During the drive into London, I contemplate the strong possibility that someone was able to break into our apartment and take a photo of me while I was asleep, meaning that literally anyone could break in at any time and do … anything. It could be anyone. A deluded fan who’d do anything to see us. A journalist wanting to uncover our deepest secrets. A transphobe who just wants me to die. God knows there are people like that out there.
Cecily makes five different phone calls throughout the journey, each one pestering a different person about how this photo made international news, but she just seems to get angrier each time. She ends the final phone call with a heavy groan and a shake of the head at Rowan and me.
Looks like not even Cecily has the answers this time.
The fans don’t seem to think anything’s wrong. The only thing they’re talking about in my Twitter notifications is that they all think ‘Jowan is real’. It makes me feel sort of sad for them. They’re only going to be disappointed, one way or another.
When Rowan reveals he has a girlfriend, maybe.
Bliss Lai.
The girlfriend who’s stayed a secret for the past two years.
‘You’ve got that look on your face,’ says Rowan, midway through the journey.

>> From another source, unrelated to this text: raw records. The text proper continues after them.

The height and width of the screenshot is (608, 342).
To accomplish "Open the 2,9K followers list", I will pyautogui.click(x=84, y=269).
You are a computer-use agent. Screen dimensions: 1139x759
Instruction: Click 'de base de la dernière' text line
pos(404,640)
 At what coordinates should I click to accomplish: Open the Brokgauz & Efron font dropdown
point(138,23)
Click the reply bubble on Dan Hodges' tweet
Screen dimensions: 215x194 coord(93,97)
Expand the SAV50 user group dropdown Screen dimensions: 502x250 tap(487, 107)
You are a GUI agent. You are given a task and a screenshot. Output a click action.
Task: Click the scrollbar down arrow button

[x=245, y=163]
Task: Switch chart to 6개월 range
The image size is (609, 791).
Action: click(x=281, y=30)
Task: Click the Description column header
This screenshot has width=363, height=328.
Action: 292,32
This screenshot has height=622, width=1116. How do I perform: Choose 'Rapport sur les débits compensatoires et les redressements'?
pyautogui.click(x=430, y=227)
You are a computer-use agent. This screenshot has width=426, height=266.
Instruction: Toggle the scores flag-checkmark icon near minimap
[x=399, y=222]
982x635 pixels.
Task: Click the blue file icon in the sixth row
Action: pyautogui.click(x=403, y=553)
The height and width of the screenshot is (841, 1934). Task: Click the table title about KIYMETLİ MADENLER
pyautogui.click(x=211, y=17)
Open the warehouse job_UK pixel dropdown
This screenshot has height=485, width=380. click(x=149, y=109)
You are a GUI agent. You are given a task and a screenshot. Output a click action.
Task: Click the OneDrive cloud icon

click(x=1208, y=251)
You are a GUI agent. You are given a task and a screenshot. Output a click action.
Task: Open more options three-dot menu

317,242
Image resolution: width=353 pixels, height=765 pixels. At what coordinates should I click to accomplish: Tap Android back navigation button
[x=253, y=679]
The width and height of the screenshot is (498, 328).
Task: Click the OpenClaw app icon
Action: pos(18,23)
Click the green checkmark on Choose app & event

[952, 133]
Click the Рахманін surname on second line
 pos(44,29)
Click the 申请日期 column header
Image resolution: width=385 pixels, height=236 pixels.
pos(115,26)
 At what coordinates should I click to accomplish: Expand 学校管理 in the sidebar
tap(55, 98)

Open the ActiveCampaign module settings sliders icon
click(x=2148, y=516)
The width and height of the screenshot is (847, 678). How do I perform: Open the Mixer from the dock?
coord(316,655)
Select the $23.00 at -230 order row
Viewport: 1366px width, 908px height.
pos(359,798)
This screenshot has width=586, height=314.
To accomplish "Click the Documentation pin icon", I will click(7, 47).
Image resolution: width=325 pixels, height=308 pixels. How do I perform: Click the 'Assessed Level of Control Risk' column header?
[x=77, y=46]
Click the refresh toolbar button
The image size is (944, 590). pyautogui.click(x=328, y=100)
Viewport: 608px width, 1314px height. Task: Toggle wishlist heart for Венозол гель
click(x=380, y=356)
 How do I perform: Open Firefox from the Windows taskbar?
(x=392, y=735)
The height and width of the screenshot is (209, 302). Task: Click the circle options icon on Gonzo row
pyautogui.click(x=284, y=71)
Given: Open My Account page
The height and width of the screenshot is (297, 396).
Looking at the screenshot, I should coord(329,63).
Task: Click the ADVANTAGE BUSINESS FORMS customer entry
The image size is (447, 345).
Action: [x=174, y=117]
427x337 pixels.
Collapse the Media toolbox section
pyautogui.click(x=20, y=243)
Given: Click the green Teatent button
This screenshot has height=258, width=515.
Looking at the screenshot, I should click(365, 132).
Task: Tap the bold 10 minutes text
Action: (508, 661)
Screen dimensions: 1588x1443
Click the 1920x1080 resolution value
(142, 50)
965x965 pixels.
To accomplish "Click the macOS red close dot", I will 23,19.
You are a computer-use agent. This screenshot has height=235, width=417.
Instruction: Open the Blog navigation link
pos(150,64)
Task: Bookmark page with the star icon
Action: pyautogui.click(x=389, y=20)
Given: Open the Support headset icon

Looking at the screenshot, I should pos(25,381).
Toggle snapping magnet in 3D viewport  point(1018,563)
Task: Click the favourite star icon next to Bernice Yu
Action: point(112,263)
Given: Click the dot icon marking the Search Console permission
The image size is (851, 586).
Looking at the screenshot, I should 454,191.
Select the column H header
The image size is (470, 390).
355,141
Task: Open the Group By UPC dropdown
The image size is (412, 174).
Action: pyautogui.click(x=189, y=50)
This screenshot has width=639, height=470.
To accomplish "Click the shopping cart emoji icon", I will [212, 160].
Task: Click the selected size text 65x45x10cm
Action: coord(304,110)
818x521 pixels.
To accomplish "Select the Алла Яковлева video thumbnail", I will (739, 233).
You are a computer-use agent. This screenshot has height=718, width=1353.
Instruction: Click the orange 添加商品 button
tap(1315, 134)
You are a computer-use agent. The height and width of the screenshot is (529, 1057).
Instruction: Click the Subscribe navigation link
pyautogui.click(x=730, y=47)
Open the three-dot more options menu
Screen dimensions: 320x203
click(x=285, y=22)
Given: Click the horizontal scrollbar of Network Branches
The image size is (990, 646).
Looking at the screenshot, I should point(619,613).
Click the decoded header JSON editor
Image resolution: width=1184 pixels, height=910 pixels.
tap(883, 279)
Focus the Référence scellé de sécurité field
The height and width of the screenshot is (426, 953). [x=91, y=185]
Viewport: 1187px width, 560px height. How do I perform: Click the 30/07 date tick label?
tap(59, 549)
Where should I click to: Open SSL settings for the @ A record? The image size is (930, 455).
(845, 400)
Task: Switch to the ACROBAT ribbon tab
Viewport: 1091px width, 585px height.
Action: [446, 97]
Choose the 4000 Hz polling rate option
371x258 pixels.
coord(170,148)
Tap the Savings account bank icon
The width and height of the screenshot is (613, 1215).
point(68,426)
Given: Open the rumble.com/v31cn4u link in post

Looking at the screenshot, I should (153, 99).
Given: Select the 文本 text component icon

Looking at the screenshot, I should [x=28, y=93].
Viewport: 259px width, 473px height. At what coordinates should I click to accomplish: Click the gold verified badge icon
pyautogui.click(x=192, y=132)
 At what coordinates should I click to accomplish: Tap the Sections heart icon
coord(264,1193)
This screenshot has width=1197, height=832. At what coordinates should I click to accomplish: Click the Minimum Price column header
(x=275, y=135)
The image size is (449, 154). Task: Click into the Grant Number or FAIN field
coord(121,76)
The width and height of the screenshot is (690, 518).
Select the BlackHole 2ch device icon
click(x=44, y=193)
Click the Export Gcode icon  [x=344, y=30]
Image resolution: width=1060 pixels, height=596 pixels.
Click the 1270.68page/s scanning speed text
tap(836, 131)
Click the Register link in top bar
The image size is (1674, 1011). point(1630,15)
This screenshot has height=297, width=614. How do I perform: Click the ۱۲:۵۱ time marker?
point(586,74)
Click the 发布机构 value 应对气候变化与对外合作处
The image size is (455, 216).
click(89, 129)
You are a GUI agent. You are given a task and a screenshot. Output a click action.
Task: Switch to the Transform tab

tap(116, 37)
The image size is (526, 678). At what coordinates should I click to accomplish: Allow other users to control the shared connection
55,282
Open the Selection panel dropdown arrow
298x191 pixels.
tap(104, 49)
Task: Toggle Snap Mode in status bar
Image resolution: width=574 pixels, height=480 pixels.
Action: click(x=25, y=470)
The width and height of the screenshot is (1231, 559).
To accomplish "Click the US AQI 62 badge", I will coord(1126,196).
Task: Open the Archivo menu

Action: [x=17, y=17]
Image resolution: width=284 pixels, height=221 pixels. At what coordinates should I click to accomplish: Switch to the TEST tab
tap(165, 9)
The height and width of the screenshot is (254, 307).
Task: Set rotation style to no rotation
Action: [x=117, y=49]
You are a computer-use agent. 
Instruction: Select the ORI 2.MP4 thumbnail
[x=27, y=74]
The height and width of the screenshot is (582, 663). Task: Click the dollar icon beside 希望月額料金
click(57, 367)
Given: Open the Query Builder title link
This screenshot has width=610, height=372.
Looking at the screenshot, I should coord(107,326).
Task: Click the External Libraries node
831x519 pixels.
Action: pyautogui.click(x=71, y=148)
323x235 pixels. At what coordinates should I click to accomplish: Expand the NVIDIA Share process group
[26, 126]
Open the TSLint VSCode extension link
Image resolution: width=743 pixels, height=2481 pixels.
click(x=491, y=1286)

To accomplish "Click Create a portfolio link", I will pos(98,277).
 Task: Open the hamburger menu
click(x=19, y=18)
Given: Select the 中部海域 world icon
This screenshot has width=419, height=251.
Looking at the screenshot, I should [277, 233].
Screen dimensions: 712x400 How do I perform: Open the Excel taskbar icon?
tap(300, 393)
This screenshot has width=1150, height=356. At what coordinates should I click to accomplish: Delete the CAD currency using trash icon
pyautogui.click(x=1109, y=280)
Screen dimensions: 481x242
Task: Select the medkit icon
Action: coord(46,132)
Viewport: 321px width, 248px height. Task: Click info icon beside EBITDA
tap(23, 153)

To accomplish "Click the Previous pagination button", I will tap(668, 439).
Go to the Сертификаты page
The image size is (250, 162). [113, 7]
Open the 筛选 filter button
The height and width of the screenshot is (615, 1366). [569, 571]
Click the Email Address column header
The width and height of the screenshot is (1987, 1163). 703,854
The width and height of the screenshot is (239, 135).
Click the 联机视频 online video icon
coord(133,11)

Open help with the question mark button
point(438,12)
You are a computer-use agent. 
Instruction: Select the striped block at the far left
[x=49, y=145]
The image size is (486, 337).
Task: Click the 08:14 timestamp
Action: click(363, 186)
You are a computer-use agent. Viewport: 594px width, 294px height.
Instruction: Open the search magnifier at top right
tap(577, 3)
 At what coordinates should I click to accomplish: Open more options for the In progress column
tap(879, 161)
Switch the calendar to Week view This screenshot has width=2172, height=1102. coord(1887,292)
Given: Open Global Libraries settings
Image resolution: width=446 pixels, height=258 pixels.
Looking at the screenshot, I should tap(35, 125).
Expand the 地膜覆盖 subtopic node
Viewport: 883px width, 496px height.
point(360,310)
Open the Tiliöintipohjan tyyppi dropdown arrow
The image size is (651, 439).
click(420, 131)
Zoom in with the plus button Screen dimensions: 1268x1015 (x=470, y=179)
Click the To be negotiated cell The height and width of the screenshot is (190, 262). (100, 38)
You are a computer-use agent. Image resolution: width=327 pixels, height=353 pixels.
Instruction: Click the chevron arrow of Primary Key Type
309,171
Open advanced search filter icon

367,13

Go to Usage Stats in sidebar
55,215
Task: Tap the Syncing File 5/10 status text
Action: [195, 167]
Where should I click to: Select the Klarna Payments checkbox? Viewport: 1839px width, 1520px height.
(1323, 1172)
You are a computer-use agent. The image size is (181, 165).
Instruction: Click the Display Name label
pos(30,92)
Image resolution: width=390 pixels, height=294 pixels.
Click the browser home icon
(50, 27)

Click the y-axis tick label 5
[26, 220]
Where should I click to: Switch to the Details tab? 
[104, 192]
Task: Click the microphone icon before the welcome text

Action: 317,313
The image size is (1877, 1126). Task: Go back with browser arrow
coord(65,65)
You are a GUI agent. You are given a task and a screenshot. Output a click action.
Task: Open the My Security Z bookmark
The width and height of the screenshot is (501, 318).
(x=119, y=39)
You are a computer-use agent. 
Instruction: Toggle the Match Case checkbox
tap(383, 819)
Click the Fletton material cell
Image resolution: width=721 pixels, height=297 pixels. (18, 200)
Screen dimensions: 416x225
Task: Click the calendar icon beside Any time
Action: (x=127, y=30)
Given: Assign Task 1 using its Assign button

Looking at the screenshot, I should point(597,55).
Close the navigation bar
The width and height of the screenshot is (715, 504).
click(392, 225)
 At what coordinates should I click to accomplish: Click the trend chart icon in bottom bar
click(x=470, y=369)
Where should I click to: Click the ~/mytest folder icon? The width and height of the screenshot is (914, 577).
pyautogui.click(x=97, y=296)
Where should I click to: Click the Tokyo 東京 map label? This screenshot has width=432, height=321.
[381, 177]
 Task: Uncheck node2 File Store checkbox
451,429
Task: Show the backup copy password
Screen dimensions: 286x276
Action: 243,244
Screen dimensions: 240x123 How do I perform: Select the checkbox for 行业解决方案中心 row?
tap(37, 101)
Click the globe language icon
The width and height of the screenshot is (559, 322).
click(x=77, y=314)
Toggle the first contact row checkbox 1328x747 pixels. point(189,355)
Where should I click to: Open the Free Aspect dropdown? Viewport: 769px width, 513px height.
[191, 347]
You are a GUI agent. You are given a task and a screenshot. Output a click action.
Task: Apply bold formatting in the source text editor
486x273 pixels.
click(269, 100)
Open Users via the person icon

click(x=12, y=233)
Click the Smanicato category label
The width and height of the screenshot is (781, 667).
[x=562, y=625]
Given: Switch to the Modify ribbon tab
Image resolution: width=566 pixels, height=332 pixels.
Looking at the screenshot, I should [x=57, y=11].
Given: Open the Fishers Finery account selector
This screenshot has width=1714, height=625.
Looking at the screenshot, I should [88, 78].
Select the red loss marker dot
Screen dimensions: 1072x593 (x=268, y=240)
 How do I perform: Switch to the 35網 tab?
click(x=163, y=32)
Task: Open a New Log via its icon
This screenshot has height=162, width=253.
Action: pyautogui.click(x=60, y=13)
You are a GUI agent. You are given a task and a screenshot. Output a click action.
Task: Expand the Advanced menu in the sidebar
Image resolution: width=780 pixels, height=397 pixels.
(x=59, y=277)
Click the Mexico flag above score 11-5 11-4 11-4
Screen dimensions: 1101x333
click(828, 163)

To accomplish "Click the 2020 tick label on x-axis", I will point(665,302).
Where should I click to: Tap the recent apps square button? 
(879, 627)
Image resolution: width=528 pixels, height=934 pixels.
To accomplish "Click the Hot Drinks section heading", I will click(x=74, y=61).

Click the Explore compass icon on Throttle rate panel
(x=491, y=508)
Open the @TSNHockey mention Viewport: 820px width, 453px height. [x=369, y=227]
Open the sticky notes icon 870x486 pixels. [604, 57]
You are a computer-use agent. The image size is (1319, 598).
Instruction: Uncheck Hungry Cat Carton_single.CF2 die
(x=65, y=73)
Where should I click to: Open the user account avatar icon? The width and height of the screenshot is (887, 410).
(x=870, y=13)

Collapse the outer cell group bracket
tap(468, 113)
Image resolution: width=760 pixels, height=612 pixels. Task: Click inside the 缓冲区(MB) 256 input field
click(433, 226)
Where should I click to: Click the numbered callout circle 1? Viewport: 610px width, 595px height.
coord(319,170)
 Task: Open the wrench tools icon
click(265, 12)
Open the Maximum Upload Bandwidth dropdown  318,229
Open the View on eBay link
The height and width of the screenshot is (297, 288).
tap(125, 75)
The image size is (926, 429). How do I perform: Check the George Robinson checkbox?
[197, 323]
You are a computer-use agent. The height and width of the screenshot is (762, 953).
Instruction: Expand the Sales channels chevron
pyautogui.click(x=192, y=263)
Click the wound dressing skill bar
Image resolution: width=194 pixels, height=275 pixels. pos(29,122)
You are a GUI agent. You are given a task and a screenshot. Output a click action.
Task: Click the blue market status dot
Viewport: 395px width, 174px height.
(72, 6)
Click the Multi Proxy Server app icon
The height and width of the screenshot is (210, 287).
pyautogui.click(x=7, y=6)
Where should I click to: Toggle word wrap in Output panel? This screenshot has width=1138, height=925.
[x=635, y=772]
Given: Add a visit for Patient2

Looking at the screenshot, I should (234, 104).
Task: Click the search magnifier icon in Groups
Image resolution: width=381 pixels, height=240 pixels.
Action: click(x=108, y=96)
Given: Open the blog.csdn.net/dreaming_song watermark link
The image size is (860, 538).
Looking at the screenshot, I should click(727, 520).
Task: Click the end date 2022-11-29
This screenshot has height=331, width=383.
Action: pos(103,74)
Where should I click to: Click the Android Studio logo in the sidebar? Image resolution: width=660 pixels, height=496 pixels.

He’s sitting opposite me in the car, like he had been on the way to the WCMAs, and for a moment I feel like we’re back there, before I remember we’re already five thousand miles away.
‘What look?’ I say.
‘The constipated look. The sweaty palms look.’
I rub my forehead. ‘Someone’s going to break into our apartment and kill me.’
Rowan sighs and pats me on the knee. ‘Come on, Jimjam, don’t think stuff like that.’
‘We could hire a full-time bodyguard?’ says Lister, who is sitting next to me sipping from a Starbucks cup.
Somehow the idea of having a huge suited person loitering in our apartment 24/7 makes me feel even worse.
Cecily glances up at me from her phone. ‘Why don’t you just focus on the important stuff this week, huh, babe? We’ve got the final show on Thursday and then the contract signing on Friday.’
‘Do you think if we hired a full-time bodyguard they’d do the hoovering for us?’ asks Lister.
Rowan turns his head slowly towards Lister. ‘If you can name me one occasion that you have ever hoovered our apartment, I will give you five hundred quid right now.’
Lister opens his mouth, then freezes, then closes it again, and we all laugh at him, and for a few moments I stop thinking about being murdered.
Cecily only tells us that we have an interview with Rolling Stone today when the car pulls up at a fancy hotel and Lister asks, ‘Why the fuck are we here?’
None of us are particularly surprised. We’re used to just being told where to go and what to do.